(Stored items)
▼

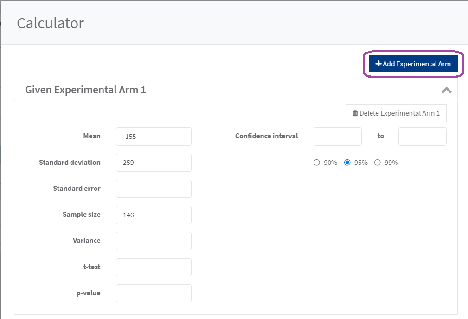Click the Mean input field

point(154,137)
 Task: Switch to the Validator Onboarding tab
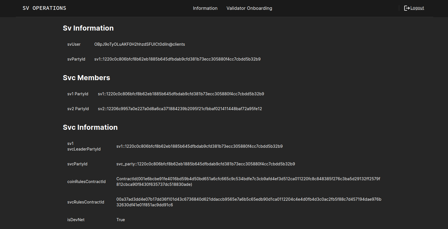[x=249, y=8]
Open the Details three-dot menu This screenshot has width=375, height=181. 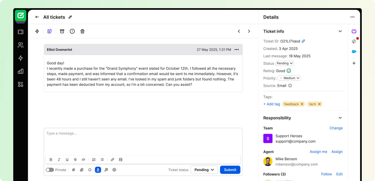(x=352, y=17)
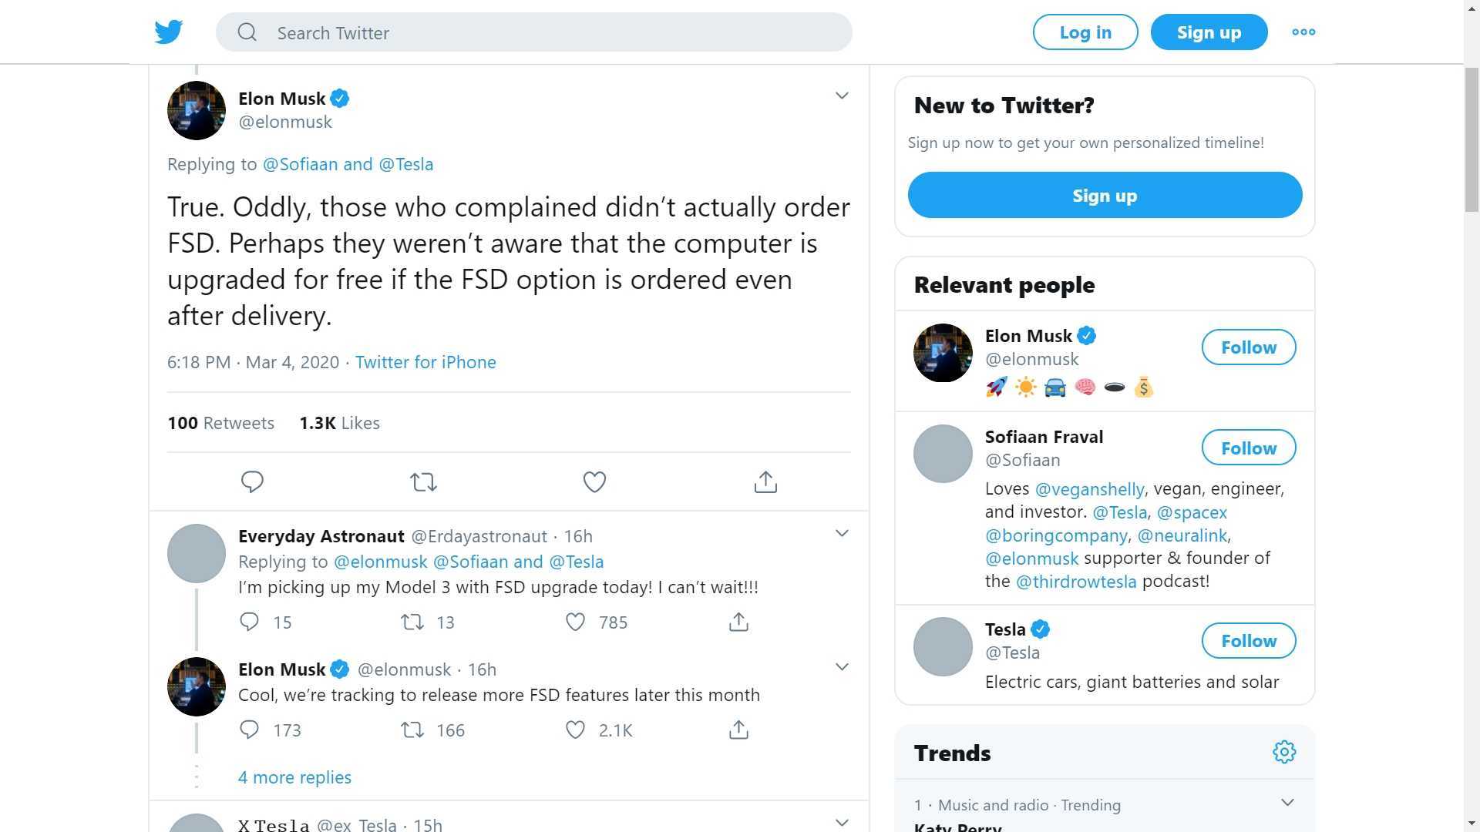Click the Log in button
The image size is (1480, 832).
pos(1085,32)
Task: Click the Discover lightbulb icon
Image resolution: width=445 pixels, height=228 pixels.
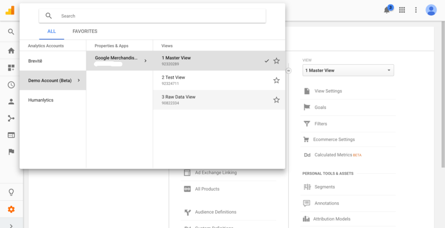Action: click(11, 192)
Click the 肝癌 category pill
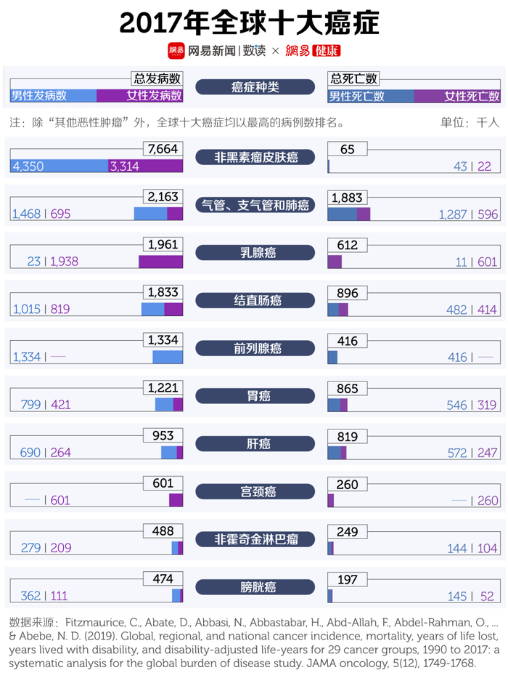 coord(255,444)
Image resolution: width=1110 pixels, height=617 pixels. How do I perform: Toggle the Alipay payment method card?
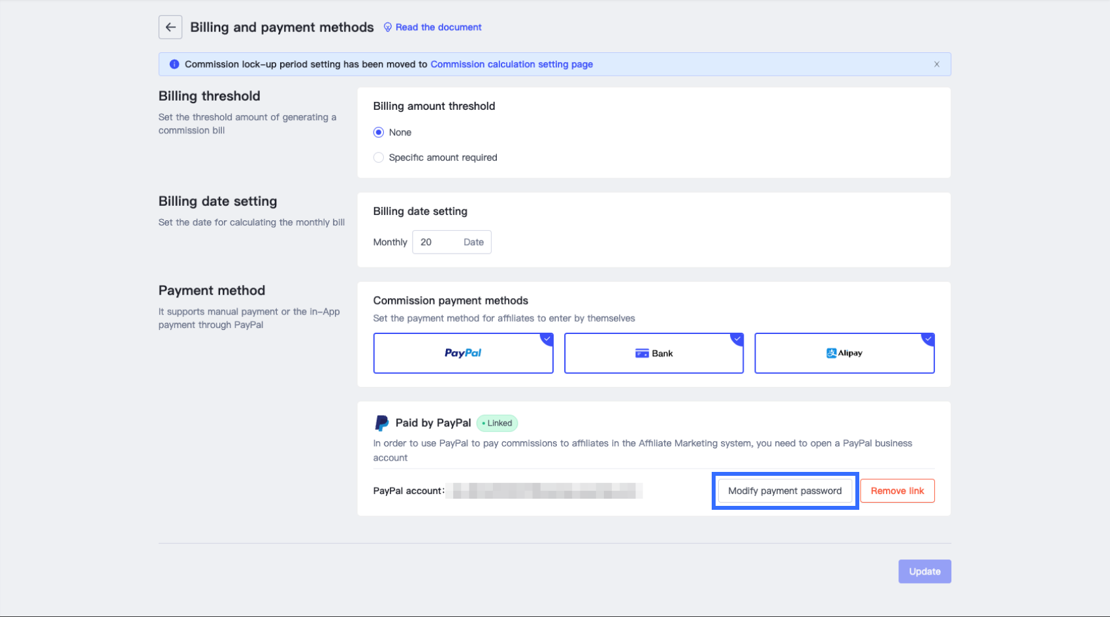pyautogui.click(x=844, y=354)
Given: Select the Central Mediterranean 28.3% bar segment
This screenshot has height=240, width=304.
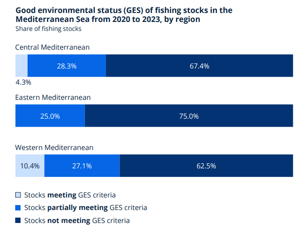Looking at the screenshot, I should (67, 66).
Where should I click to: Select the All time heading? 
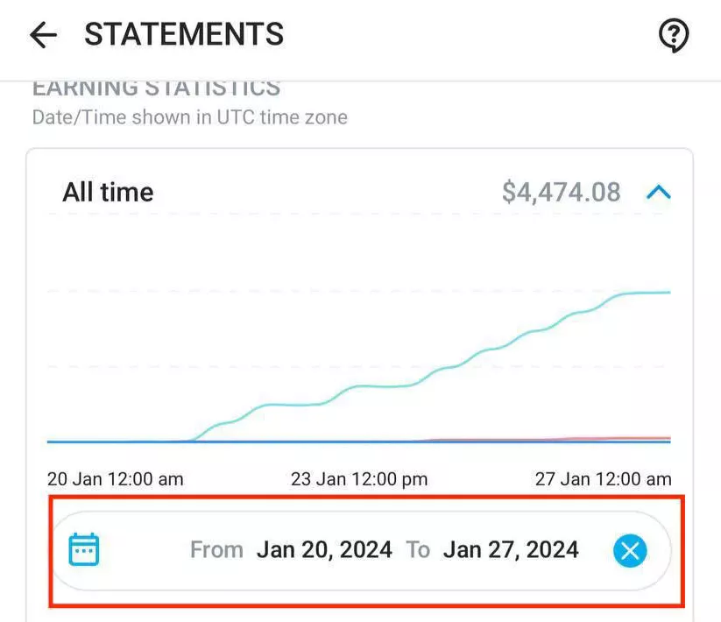[x=108, y=192]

▲

What is expected —
From the line that holds "Image resolution: width=1110" to the last line of the records, please copy each line exactly and nothing else. Pictures stay out.

Exercise answer —
Image resolution: width=1110 pixels, height=617 pixels. How do I perform: Toggle the Alipay payment method card?
pyautogui.click(x=844, y=354)
Given: Select the Central Mediterranean 28.3% bar segment
This screenshot has height=240, width=304.
Looking at the screenshot, I should (67, 66).
Where should I click to: Select the All time heading? 
[x=108, y=192]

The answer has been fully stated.